The electric force is a fundamental interaction that occurs between charged particles due to their electric fields. It is an essential concept in physics and plays a role in everything from the way atoms are held together to how electronic devices work. Electric force is the result of charges interacting and can be attractive or repulsive. Here, we focus on how this force acts on a charged particle within an electric field. If you have a charged object—like a proton—in an electric field, that electric field will exert a force on the charge. This electric force can be calculated using the formula

• \(F = qE\)

where \(F\) is the force in newtons (N), \(q\) is the charge in coulombs (C), and \(E\) is the electric field strength in newtons per coulomb (\(NC^{-1}\)). Understanding how electric fields interact with charges will help you explore more complex physics problems.

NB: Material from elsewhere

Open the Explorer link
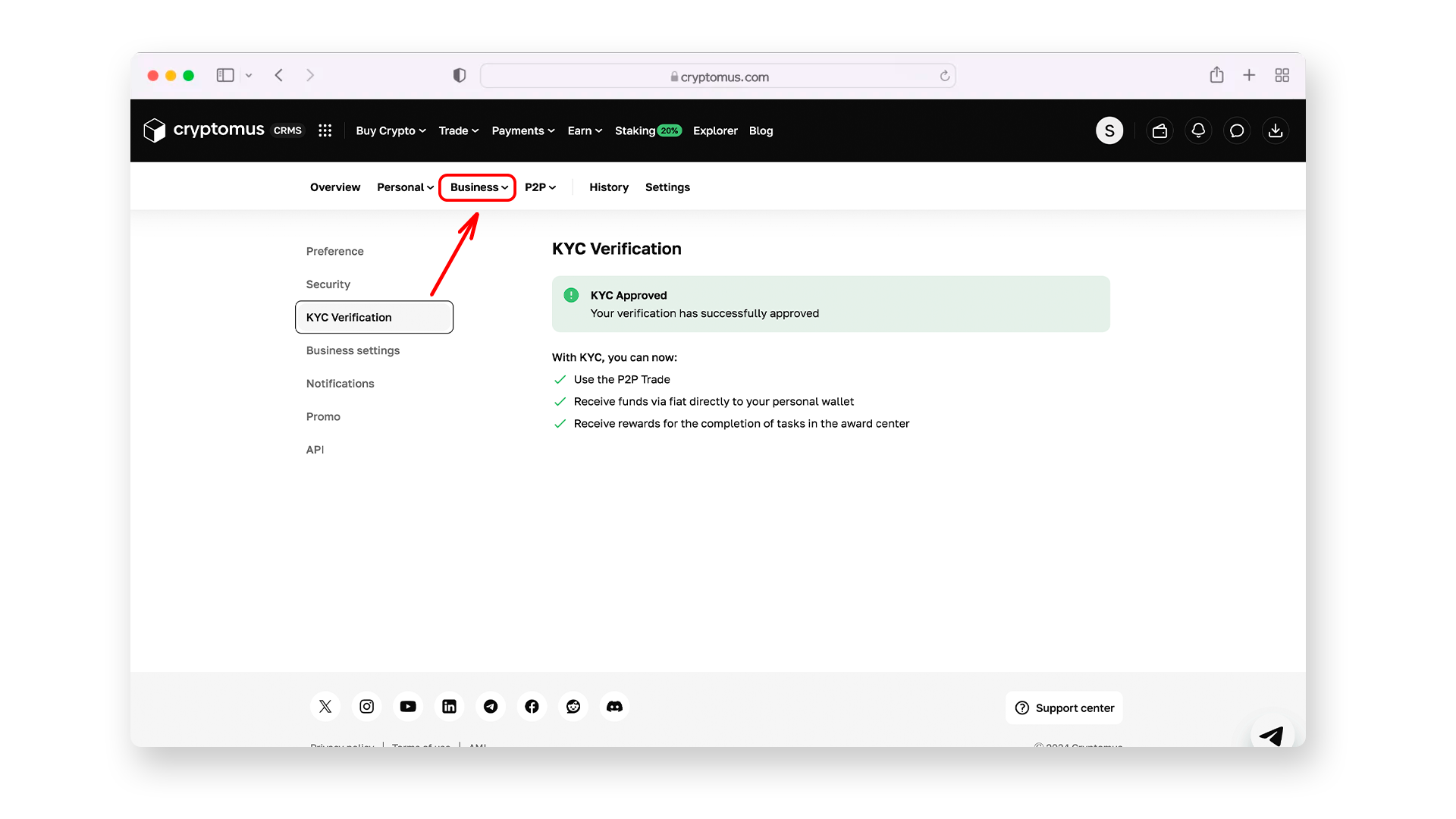point(714,131)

Every proton carries a charge, and understanding this property is crucial when calculating forces in physics. The charge of a proton is one of the fundamental constants of nature. In any physics problem involving electric forces, knowing the charge of the proton is essential. To provide a clear perspective:

• A proton has a positive charge, denoted by \(q = 1.6 \times 10^{-19} \mathrm{C}\).
• The positive sign indicates that it is the opposite of the negative electron charge.

This charge is a small yet powerful quantity that we use as a basis for understanding interactions of matter on the atomic scale. The reactivity of atoms and molecules, and indeed much of chemistry and biology, hinges on these electrostatic interactions.

Calculating the force that a proton experiences in an electric field requires using well-known formulas. It's straightforward with the right information and formula. When a proton is placed in an electric field, the force it experiences can be calculated by multiplying the proton's charge by the magnitude of the electric field. Using the formula

• \(F = qE\)
• where \(q = 1.6 \times 10^{-19} \mathrm{C}\) (charge of a proton)
• and \(E = 40 \mathrm{NC}^{-1}\) (electric field at point \(A\))

we find the force by substituting these values. Substitution yields:

• \(F = (1.6 \times 10^{-19} \mathrm{C}) \times (40 \mathrm{NC}^{-1})\)
• \(F = 6.4 \times 10^{-18} \mathrm{N}\)

This result indicates the strength of the force acting on the proton at point \(A\), helping us determine how charged particles like protons behave within electric fields.